Just Another Government Boondoggle

There are thousands of stories on government waste.  I could literally write an article every single day on some wasteful government program.  While this would get tiresome, I think it is important to point out some of the more egregious cases every once in a while, just to remind people of what happens when government spends our money.
One of the latest cases involves a special facility in South Carolina that could transform nuclear material from weapons and convert it into fuel that could be used for civilian nuclear reactors.
That sounds like a great idea, right?  Many government programs sound good when they are first presented, but politicians aren’t spending their own money.  There is no profit or loss system with government spending in order to tell us whether it is meeting market demands.  The only profits and losses involve losses for the general taxpayer and profits for the special interests.
In this particular case, the Department of Energy is putting this multi-billion dollar project on hold because of the cost overruns and the need to reduce federal spending in some areas.  The project, pushed by the big government Republican Senator Lindsey Graham, was going to cost $10 billion to continue, instead of something closer to $1 billion.  Estimates showed that the South Carolina plant would need another $24 billion to operate it over a period of 15 years.
I would say that this is a typical government program, except there may be one difference in this particular case.  The government, at least for the time being, is cutting some of its losses instead of ramping up spending even more to finish the facility.  While they are not halting all spending on the project, the funding is actually being reduced.
Some people will point to the approximately 2,100 workers at the plant as a positive benefit because it provides employment, but this is just bad economics.  The money to pay these workers is capital and resources that are being taken out of the private sector.  In addition, spending $10 billion for 2,100 workers would have seemed rather silly, as that would work out to more than $4.5 million per worker.
It is important not to point fingers at just one of the major political parties.  Republicans and Democrats in Congress are both to blame.  This project was actually first proposed back in the 1990’s as a piece of negotiations with Russia to reduce nuclear weapons.
Obama has been particularly bad in promoting government boondoggles.  In his case, some of the new and more obvious failures have been in so-called green energy.  Think about the political process and the government failure of Solyndra and Fisker.  A business or entrepreneur does not invest in such things, so the government steps in with its central planning in an attempt to create a product where there is a lack of consumer demand.

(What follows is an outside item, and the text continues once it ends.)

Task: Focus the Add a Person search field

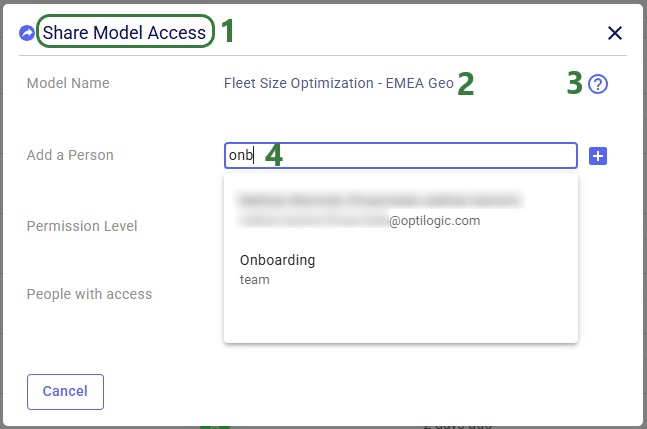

I have no problem if an entrepreneur wants to sell electric cars or some form of new clean energy.  But it should not be subsidized by the government.  If the project is worthy, then it should require no government funds and should be profitable because it meets consumer needs and wants at a price they are willing to pay.

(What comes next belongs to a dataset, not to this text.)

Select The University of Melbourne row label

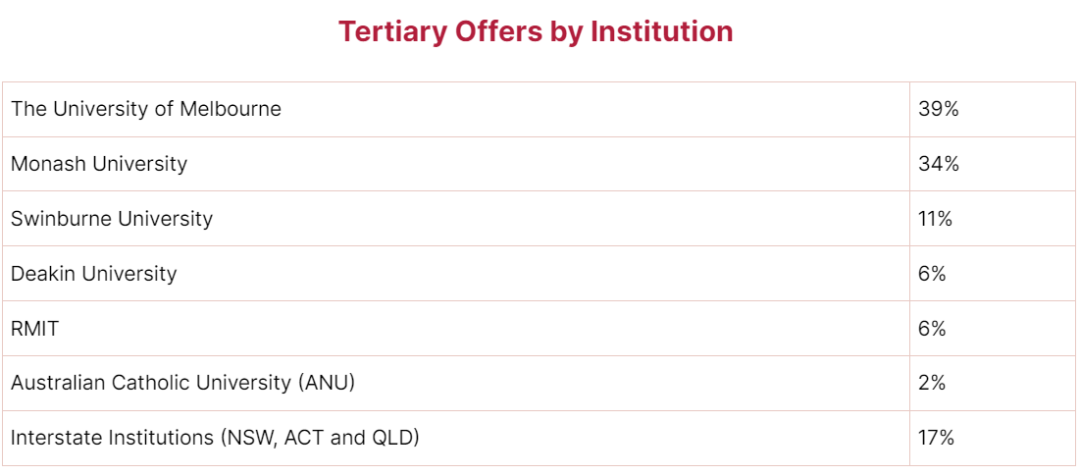pyautogui.click(x=146, y=109)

And while government boondoggles constantly happen under both major parties, the Republicans even promote energy projects, although with a little less alarmism about the earth being destroyed by humans and capitalism.

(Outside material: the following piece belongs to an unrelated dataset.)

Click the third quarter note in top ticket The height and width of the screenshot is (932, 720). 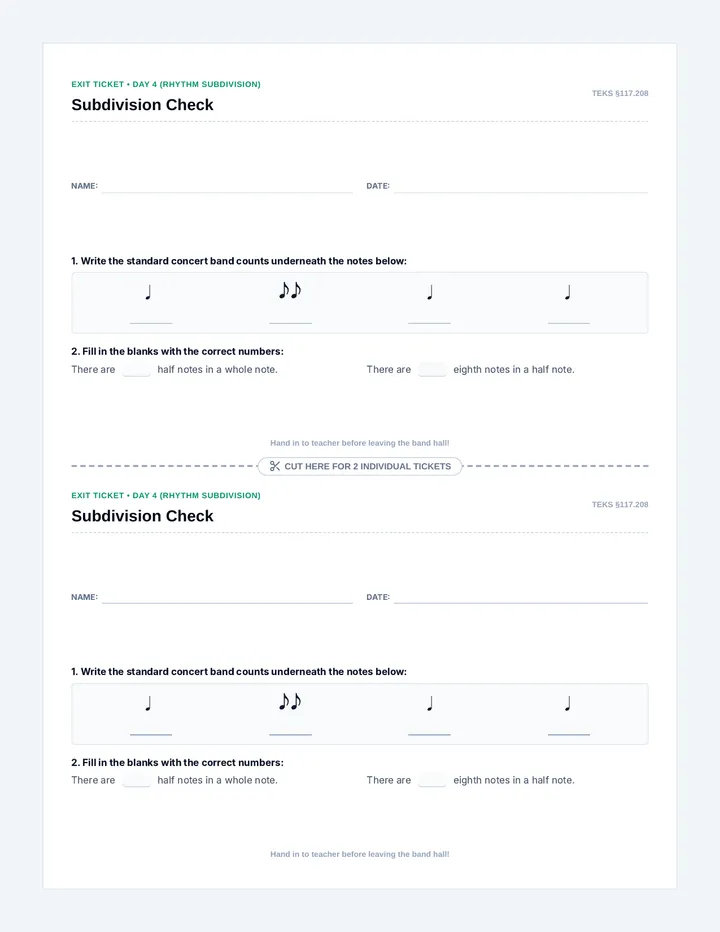(430, 292)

There was a clean coal “FutureGen” project that began under the George W. Bush administration, first proposed in 2003, and since re-funded under the Obama administration.  It has been another money pit where the special interests profit and the taxpayers lose.
In a sense, all government spending is a misallocation of resources.  If people were going to spend their money in a certain way in the first place, then you don’t need the government spending it for them.  This just tells us that most government spending is on programs that most people would not have voluntarily spent their own money on.  Otherwise, it would not have been necessary for the government to fund it.
These examples of government trying to “invest” money in energy sources are just particularly destructive forms of domestic welfare spending.  Much of the money is going to special interests and into areas that are providing little long-term benefits.
The government keeps flushing wealth down the toilet while the American middle class continues to struggle to pay for health insurance and other basic needs.  The only answer is for the American people to demand a dramatic decrease in the size and scope of government, particularly at the federal level.
As long as there is major power and money residing in Washington DC, we should not be surprised when resources are continued to be wasted.